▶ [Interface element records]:
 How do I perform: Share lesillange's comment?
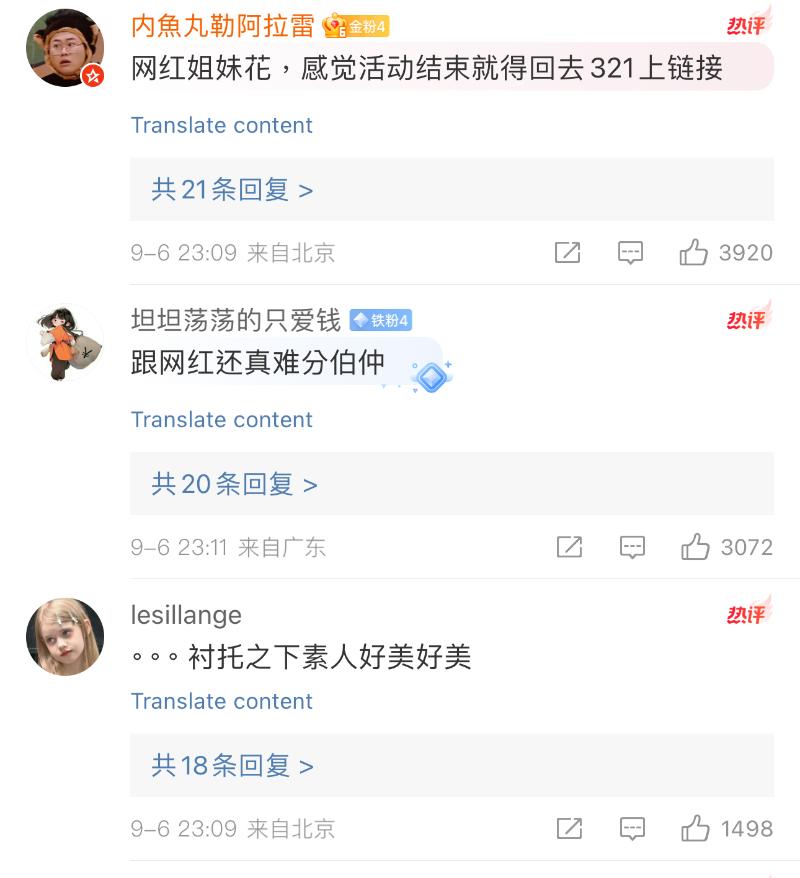coord(569,829)
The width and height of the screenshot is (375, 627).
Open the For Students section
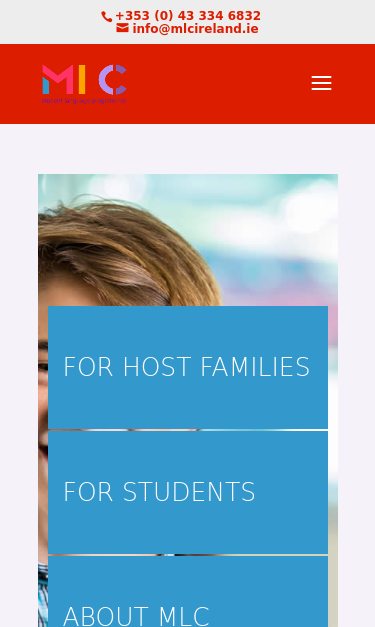click(188, 492)
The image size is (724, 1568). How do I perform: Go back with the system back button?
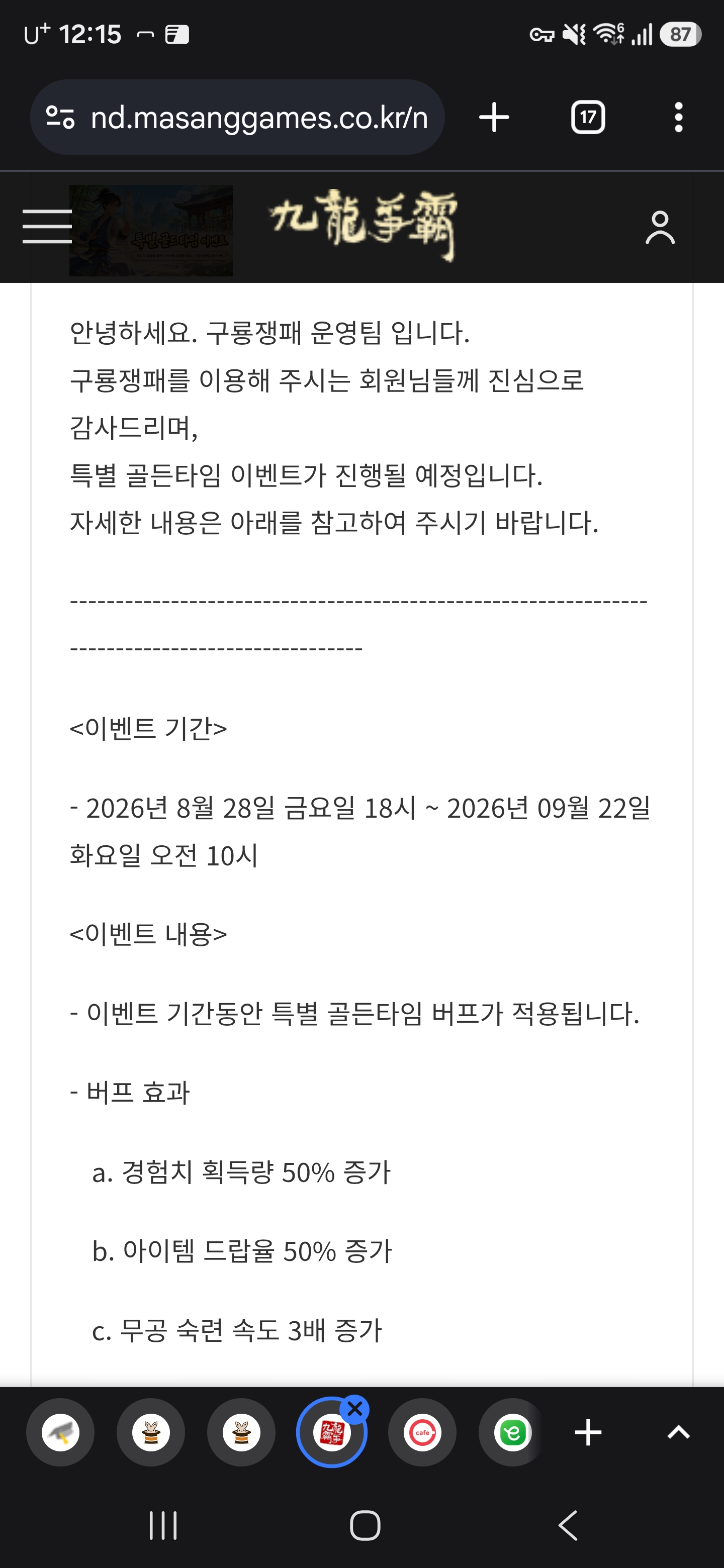click(568, 1525)
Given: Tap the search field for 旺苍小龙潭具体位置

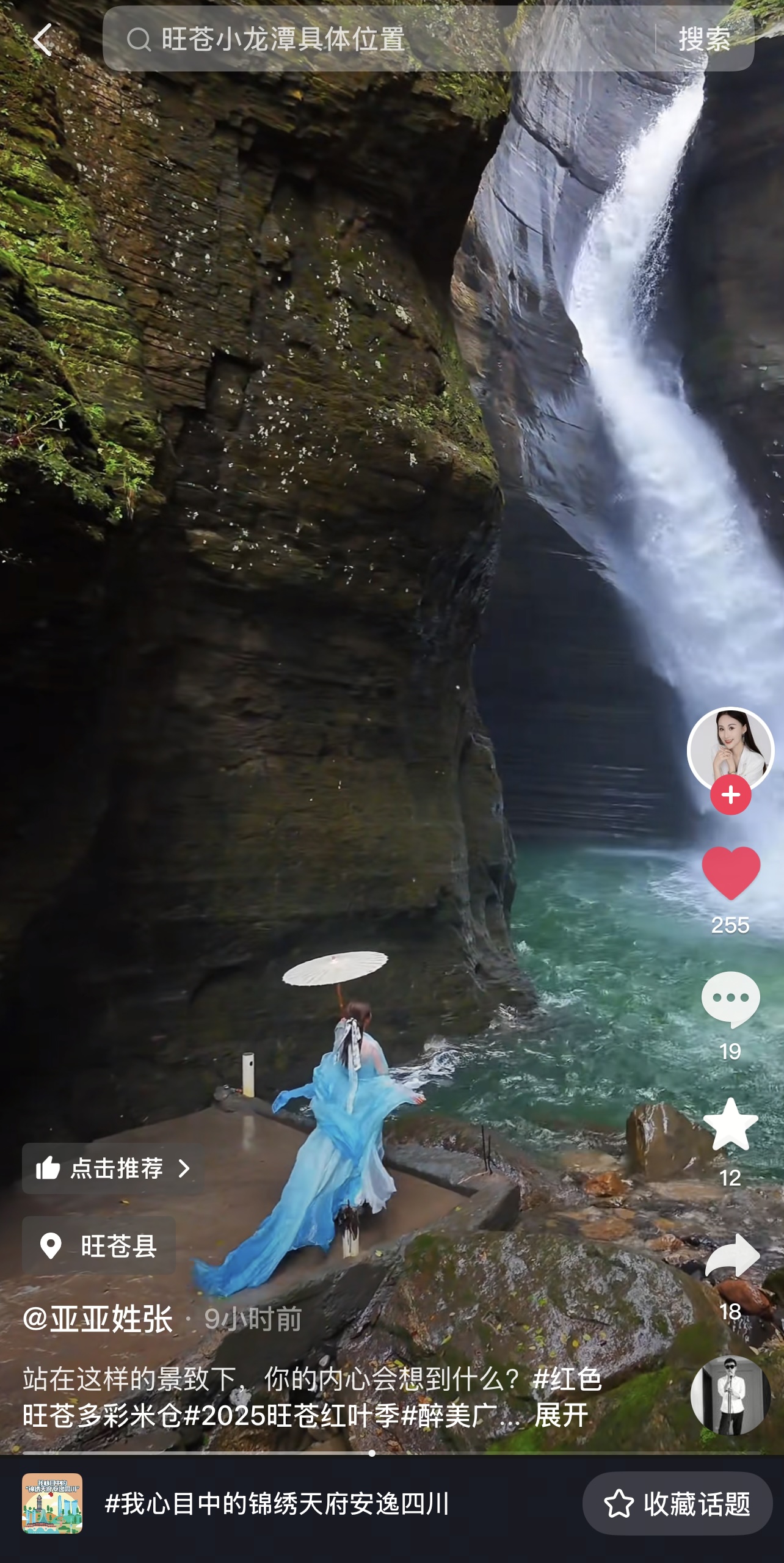Looking at the screenshot, I should (x=366, y=40).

▶ [Objective]:
Quote every line of the records above word for word, omitting the pictures.

▶ [Correct output]:
 How do I perform: Share lesillange's comment?
coord(569,829)
The width and height of the screenshot is (375, 627).
Open the For Students section
click(188, 492)
The image size is (724, 1568). How do I perform: Go back with the system back button?
click(568, 1525)
Given: Tap the search field for 旺苍小龙潭具体位置

Looking at the screenshot, I should (x=366, y=40).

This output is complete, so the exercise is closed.